Data extracted from a collection
..........
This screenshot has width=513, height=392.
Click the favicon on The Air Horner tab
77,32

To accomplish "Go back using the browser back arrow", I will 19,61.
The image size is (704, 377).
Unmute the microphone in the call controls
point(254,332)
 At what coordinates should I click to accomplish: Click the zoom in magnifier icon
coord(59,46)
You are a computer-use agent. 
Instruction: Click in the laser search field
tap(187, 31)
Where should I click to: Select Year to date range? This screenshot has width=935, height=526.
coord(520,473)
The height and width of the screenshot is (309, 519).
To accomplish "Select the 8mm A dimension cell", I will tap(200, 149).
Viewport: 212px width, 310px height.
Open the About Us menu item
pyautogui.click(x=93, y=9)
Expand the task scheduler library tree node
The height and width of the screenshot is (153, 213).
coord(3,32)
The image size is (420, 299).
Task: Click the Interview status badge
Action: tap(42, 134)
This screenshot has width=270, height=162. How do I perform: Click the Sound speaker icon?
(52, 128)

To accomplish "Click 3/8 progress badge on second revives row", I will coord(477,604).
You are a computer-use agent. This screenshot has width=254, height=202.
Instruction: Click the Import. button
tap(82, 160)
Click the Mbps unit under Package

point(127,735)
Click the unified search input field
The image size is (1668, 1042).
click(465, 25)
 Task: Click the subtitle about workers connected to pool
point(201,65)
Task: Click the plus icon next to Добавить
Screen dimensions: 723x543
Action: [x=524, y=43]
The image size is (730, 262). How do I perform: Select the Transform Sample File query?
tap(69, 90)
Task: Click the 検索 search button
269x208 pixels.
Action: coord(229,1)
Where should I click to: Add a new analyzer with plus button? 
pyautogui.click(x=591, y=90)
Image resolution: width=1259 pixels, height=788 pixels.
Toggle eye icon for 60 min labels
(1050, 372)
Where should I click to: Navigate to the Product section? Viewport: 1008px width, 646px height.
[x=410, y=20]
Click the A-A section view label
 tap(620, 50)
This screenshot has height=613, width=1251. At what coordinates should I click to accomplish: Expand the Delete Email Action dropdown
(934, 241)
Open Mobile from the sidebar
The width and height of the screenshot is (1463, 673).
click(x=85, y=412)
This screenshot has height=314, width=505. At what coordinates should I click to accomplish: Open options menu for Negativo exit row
..........
Retype every entry exactly.

▸ Answer to the problem:
This screenshot has width=513, height=392.
Click the favicon on The Air Horner tab
77,32

To accomplish "Go back using the browser back arrow", I will 19,61.
The image size is (704, 377).
Unmute the microphone in the call controls
point(254,332)
 At what coordinates should I click to accomplish: Click the zoom in magnifier icon
coord(59,46)
You are a computer-use agent. 
Instruction: Click in the laser search field
tap(187, 31)
Where should I click to: Select Year to date range? This screenshot has width=935, height=526.
coord(520,473)
The height and width of the screenshot is (309, 519).
To accomplish "Select the 8mm A dimension cell", I will tap(200, 149).
Viewport: 212px width, 310px height.
Open the About Us menu item
pyautogui.click(x=93, y=9)
Expand the task scheduler library tree node
The height and width of the screenshot is (153, 213).
coord(3,32)
The image size is (420, 299).
Task: Click the Interview status badge
Action: tap(42, 134)
This screenshot has width=270, height=162. How do I perform: Click the Sound speaker icon?
(52, 128)

To accomplish "Click 3/8 progress badge on second revives row", I will coord(477,604).
You are a computer-use agent. This screenshot has width=254, height=202.
Instruction: Click the Import. button
tap(82, 160)
Click the Mbps unit under Package

point(127,735)
Click the unified search input field
The image size is (1668, 1042).
click(465, 25)
 Task: Click the subtitle about workers connected to pool
point(201,65)
Task: Click the plus icon next to Добавить
Screen dimensions: 723x543
Action: [x=524, y=43]
The image size is (730, 262). How do I perform: Select the Transform Sample File query?
tap(69, 90)
Task: Click the 検索 search button
269x208 pixels.
Action: coord(229,1)
Where should I click to: Add a new analyzer with plus button? 
pyautogui.click(x=591, y=90)
Image resolution: width=1259 pixels, height=788 pixels.
Toggle eye icon for 60 min labels
(1050, 372)
Where should I click to: Navigate to the Product section? Viewport: 1008px width, 646px height.
[x=410, y=20]
Click the A-A section view label
 tap(620, 50)
This screenshot has height=613, width=1251. At what coordinates should I click to accomplish: Expand the Delete Email Action dropdown
(934, 241)
Open Mobile from the sidebar
The width and height of the screenshot is (1463, 673).
click(x=85, y=412)
This screenshot has height=314, width=505. At what coordinates should I click to accomplish: Open options menu for Negativo exit row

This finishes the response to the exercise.